* _DATA SHOWN_:
•••
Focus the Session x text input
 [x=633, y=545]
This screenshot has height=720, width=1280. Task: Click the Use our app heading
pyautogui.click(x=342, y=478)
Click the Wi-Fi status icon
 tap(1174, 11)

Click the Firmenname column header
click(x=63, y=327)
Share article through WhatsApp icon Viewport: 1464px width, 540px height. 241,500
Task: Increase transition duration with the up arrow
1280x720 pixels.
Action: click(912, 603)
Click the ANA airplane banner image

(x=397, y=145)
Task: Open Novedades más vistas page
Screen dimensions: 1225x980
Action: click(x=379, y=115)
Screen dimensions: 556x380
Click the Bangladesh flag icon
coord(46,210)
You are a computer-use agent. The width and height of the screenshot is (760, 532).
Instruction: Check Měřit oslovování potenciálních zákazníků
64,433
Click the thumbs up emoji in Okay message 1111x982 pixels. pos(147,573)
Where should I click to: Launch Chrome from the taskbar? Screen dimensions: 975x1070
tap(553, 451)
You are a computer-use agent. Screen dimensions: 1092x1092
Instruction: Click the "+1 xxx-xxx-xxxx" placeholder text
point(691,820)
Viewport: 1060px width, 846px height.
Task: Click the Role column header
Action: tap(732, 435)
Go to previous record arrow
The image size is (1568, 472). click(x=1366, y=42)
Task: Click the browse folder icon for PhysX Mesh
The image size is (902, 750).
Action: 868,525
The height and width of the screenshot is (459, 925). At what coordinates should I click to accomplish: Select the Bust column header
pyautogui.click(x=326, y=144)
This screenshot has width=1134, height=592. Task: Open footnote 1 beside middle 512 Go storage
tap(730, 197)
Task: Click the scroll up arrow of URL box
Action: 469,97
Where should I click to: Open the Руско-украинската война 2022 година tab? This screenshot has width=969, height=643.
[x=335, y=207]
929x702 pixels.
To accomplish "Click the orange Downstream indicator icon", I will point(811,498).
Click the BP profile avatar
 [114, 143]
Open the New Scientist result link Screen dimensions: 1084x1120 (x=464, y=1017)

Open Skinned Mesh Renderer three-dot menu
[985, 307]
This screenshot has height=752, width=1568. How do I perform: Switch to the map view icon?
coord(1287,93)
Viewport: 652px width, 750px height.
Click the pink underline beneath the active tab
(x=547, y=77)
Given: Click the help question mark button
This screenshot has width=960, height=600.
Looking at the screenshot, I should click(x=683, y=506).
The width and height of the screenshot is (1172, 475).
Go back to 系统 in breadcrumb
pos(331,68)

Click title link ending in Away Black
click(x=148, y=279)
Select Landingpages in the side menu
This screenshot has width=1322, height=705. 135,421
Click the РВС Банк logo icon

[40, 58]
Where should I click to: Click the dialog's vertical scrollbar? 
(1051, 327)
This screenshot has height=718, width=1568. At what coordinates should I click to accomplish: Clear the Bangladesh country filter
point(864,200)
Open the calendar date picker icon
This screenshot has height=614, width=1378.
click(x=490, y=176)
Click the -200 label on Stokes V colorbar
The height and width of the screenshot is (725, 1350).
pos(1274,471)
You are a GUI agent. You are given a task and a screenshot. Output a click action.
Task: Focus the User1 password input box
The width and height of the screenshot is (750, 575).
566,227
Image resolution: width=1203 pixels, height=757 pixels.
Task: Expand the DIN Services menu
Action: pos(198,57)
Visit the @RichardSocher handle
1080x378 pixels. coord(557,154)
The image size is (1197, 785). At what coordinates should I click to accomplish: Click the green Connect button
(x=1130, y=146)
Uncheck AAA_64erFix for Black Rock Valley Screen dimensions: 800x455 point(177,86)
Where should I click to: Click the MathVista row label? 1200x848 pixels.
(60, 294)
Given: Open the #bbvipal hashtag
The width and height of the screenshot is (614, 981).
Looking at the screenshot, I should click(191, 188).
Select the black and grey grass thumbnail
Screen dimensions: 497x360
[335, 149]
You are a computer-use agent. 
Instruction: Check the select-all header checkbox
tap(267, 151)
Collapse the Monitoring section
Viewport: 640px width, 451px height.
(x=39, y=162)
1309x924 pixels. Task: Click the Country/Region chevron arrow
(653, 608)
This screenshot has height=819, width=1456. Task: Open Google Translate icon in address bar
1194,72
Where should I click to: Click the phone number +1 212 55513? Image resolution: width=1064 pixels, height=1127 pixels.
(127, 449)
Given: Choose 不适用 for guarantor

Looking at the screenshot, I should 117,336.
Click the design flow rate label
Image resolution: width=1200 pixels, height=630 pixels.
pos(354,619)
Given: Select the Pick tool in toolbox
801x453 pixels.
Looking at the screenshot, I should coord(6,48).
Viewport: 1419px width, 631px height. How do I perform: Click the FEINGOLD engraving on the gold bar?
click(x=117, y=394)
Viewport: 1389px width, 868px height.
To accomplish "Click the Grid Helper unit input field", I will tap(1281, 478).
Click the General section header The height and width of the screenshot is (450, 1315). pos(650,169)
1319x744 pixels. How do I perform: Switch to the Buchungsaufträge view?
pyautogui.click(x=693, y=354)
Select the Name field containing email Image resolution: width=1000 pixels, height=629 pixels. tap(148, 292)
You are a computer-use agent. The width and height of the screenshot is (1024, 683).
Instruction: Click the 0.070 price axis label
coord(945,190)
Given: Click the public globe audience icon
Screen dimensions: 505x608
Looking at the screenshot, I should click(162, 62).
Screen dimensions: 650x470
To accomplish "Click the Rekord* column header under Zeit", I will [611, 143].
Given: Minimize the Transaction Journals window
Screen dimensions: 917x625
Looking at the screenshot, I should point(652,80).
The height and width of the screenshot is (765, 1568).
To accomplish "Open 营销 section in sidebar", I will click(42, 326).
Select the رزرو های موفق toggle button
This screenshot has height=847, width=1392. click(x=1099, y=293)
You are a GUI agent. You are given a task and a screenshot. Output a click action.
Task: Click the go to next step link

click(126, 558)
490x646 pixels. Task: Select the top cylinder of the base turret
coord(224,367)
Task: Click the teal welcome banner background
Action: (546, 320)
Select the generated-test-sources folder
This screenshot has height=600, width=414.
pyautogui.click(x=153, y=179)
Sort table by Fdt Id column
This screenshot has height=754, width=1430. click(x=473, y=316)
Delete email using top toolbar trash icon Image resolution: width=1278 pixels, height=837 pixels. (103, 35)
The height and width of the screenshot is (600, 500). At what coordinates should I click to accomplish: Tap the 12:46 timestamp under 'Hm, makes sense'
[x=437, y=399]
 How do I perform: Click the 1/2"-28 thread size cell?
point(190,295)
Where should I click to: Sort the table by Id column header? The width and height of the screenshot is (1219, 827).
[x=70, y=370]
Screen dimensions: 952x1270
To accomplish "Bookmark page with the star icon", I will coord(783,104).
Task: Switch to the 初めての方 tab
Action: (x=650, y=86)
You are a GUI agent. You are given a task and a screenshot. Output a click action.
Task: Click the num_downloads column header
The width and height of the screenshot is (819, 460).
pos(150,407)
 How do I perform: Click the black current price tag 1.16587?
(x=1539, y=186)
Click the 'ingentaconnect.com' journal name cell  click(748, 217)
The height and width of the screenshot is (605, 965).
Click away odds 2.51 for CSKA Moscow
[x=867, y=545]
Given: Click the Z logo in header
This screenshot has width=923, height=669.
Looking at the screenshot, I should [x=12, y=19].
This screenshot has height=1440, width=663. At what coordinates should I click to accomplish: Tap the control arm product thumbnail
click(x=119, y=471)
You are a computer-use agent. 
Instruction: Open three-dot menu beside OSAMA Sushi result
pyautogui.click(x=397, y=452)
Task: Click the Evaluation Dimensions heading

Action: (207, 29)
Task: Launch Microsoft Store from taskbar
•••
* _THE TASK_: Copy all of the data. Keep every word exactly as it is.

* _THE ANSWER_:
Focus the Session x text input
 [x=633, y=545]
This screenshot has height=720, width=1280. Task: Click the Use our app heading
pyautogui.click(x=342, y=478)
Click the Wi-Fi status icon
 tap(1174, 11)

Click the Firmenname column header
click(x=63, y=327)
Share article through WhatsApp icon Viewport: 1464px width, 540px height. 241,500
Task: Increase transition duration with the up arrow
1280x720 pixels.
Action: click(912, 603)
Click the ANA airplane banner image

(x=397, y=145)
Task: Open Novedades más vistas page
Screen dimensions: 1225x980
Action: click(x=379, y=115)
Screen dimensions: 556x380
Click the Bangladesh flag icon
coord(46,210)
You are a computer-use agent. The width and height of the screenshot is (760, 532).
Instruction: Check Měřit oslovování potenciálních zákazníků
64,433
Click the thumbs up emoji in Okay message 1111x982 pixels. pos(147,573)
Where should I click to: Launch Chrome from the taskbar? Screen dimensions: 975x1070
tap(553, 451)
You are a computer-use agent. Screen dimensions: 1092x1092
Instruction: Click the "+1 xxx-xxx-xxxx" placeholder text
point(691,820)
Viewport: 1060px width, 846px height.
Task: Click the Role column header
Action: tap(732, 435)
Go to previous record arrow
The image size is (1568, 472). click(x=1366, y=42)
Task: Click the browse folder icon for PhysX Mesh
The image size is (902, 750).
Action: 868,525
The height and width of the screenshot is (459, 925). At what coordinates should I click to accomplish: Select the Bust column header
pyautogui.click(x=326, y=144)
This screenshot has width=1134, height=592. Task: Open footnote 1 beside middle 512 Go storage
tap(730, 197)
Task: Click the scroll up arrow of URL box
Action: 469,97
Where should I click to: Open the Руско-украинската война 2022 година tab? This screenshot has width=969, height=643.
[x=335, y=207]
929x702 pixels.
To accomplish "Click the orange Downstream indicator icon", I will point(811,498).
Click the BP profile avatar
 [114, 143]
Open the New Scientist result link Screen dimensions: 1084x1120 (x=464, y=1017)

Open Skinned Mesh Renderer three-dot menu
[985, 307]
This screenshot has height=752, width=1568. How do I perform: Switch to the map view icon?
coord(1287,93)
Viewport: 652px width, 750px height.
Click the pink underline beneath the active tab
(x=547, y=77)
Given: Click the help question mark button
This screenshot has width=960, height=600.
Looking at the screenshot, I should click(x=683, y=506).
The width and height of the screenshot is (1172, 475).
Go back to 系统 in breadcrumb
pos(331,68)

Click title link ending in Away Black
click(x=148, y=279)
Select Landingpages in the side menu
This screenshot has width=1322, height=705. 135,421
Click the РВС Банк logo icon

[40, 58]
Where should I click to: Click the dialog's vertical scrollbar? 
(1051, 327)
This screenshot has height=718, width=1568. At what coordinates should I click to accomplish: Clear the Bangladesh country filter
point(864,200)
Open the calendar date picker icon
This screenshot has height=614, width=1378.
click(x=490, y=176)
Click the -200 label on Stokes V colorbar
The height and width of the screenshot is (725, 1350).
pos(1274,471)
You are a GUI agent. You are given a task and a screenshot. Output a click action.
Task: Focus the User1 password input box
The width and height of the screenshot is (750, 575).
566,227
Image resolution: width=1203 pixels, height=757 pixels.
Task: Expand the DIN Services menu
Action: pos(198,57)
Visit the @RichardSocher handle
1080x378 pixels. coord(557,154)
The image size is (1197, 785). At what coordinates should I click to accomplish: Click the green Connect button
(x=1130, y=146)
Uncheck AAA_64erFix for Black Rock Valley Screen dimensions: 800x455 point(177,86)
Where should I click to: Click the MathVista row label? 1200x848 pixels.
(60, 294)
Given: Open the #bbvipal hashtag
The width and height of the screenshot is (614, 981).
Looking at the screenshot, I should click(191, 188).
Select the black and grey grass thumbnail
Screen dimensions: 497x360
[335, 149]
You are a computer-use agent. 
Instruction: Check the select-all header checkbox
tap(267, 151)
Collapse the Monitoring section
Viewport: 640px width, 451px height.
(x=39, y=162)
1309x924 pixels. Task: Click the Country/Region chevron arrow
(653, 608)
This screenshot has height=819, width=1456. Task: Open Google Translate icon in address bar
1194,72
Where should I click to: Click the phone number +1 212 55513? Image resolution: width=1064 pixels, height=1127 pixels.
(127, 449)
Given: Choose 不适用 for guarantor

Looking at the screenshot, I should 117,336.
Click the design flow rate label
Image resolution: width=1200 pixels, height=630 pixels.
pos(354,619)
Given: Select the Pick tool in toolbox
801x453 pixels.
Looking at the screenshot, I should coord(6,48).
Viewport: 1419px width, 631px height. How do I perform: Click the FEINGOLD engraving on the gold bar?
click(x=117, y=394)
Viewport: 1389px width, 868px height.
To accomplish "Click the Grid Helper unit input field", I will tap(1281, 478).
Click the General section header The height and width of the screenshot is (450, 1315). pos(650,169)
1319x744 pixels. How do I perform: Switch to the Buchungsaufträge view?
pyautogui.click(x=693, y=354)
Select the Name field containing email Image resolution: width=1000 pixels, height=629 pixels. tap(148, 292)
You are a computer-use agent. The width and height of the screenshot is (1024, 683).
Instruction: Click the 0.070 price axis label
coord(945,190)
Given: Click the public globe audience icon
Screen dimensions: 505x608
Looking at the screenshot, I should click(162, 62).
Screen dimensions: 650x470
To accomplish "Click the Rekord* column header under Zeit", I will [611, 143].
Given: Minimize the Transaction Journals window
Screen dimensions: 917x625
Looking at the screenshot, I should point(652,80).
The height and width of the screenshot is (765, 1568).
To accomplish "Open 营销 section in sidebar", I will click(42, 326).
Select the رزرو های موفق toggle button
This screenshot has height=847, width=1392. click(x=1099, y=293)
You are a GUI agent. You are given a task and a screenshot. Output a click action.
Task: Click the go to next step link

click(126, 558)
490x646 pixels. Task: Select the top cylinder of the base turret
coord(224,367)
Task: Click the teal welcome banner background
Action: (546, 320)
Select the generated-test-sources folder
This screenshot has height=600, width=414.
pyautogui.click(x=153, y=179)
Sort table by Fdt Id column
This screenshot has height=754, width=1430. click(x=473, y=316)
Delete email using top toolbar trash icon Image resolution: width=1278 pixels, height=837 pixels. (103, 35)
The height and width of the screenshot is (600, 500). At what coordinates should I click to accomplish: Tap the 12:46 timestamp under 'Hm, makes sense'
[x=437, y=399]
 How do I perform: Click the 1/2"-28 thread size cell?
point(190,295)
Where should I click to: Sort the table by Id column header? The width and height of the screenshot is (1219, 827).
[x=70, y=370]
Screen dimensions: 952x1270
To accomplish "Bookmark page with the star icon", I will coord(783,104).
Task: Switch to the 初めての方 tab
Action: (x=650, y=86)
You are a GUI agent. You are given a task and a screenshot. Output a click action.
Task: Click the num_downloads column header
The width and height of the screenshot is (819, 460).
pos(150,407)
 How do I perform: Click the black current price tag 1.16587?
(x=1539, y=186)
Click the 'ingentaconnect.com' journal name cell  click(748, 217)
The height and width of the screenshot is (605, 965).
Click away odds 2.51 for CSKA Moscow
[x=867, y=545]
Given: Click the Z logo in header
This screenshot has width=923, height=669.
Looking at the screenshot, I should [x=12, y=19].
This screenshot has height=1440, width=663. At what coordinates should I click to accomplish: Tap the control arm product thumbnail
click(x=119, y=471)
You are a computer-use agent. 
Instruction: Open three-dot menu beside OSAMA Sushi result
pyautogui.click(x=397, y=452)
Task: Click the Evaluation Dimensions heading

Action: (207, 29)
Task: Launch Microsoft Store from taskbar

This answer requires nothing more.